Collected data:
----

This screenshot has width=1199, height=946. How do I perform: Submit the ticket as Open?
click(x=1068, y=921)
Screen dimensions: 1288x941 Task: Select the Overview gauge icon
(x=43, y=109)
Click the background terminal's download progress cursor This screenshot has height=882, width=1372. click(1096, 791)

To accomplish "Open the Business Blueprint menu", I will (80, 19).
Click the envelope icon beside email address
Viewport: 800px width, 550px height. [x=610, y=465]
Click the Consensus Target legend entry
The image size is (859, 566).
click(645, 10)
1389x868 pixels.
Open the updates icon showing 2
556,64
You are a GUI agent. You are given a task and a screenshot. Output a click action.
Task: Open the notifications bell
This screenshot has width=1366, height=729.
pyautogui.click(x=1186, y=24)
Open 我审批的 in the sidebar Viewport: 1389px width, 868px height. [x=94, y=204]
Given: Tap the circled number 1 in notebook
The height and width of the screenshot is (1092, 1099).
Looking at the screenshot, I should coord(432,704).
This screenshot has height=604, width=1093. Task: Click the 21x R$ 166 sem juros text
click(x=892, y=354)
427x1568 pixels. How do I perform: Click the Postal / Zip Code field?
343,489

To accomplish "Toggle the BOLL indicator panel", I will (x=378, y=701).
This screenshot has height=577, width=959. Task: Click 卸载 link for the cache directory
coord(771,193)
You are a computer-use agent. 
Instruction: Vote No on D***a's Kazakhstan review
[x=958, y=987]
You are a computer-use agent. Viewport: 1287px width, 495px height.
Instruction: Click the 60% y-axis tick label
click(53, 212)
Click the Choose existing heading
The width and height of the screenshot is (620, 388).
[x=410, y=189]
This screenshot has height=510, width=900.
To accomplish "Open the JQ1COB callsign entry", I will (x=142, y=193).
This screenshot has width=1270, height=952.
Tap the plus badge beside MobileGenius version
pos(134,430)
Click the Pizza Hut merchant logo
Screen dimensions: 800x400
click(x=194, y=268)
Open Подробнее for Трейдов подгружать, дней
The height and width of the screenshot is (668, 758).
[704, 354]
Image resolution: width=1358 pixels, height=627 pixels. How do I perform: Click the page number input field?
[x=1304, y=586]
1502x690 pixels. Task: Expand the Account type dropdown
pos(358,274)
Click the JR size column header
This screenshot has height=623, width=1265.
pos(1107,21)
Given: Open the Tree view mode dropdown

----

- _YOUR GOAL_
Reproduce every line of the records from the line with "Click the Choose existing heading" to the line with "will (x=142, y=193).", inclusive. Offset each coordinate in the answers by adding 117, and leave everything else unchanged.

- _FULL SOLUTION_
Click the Choose existing heading
The width and height of the screenshot is (620, 388).
[x=527, y=306]
This screenshot has height=510, width=900.
To accomplish "Open the JQ1COB callsign entry", I will (x=259, y=310).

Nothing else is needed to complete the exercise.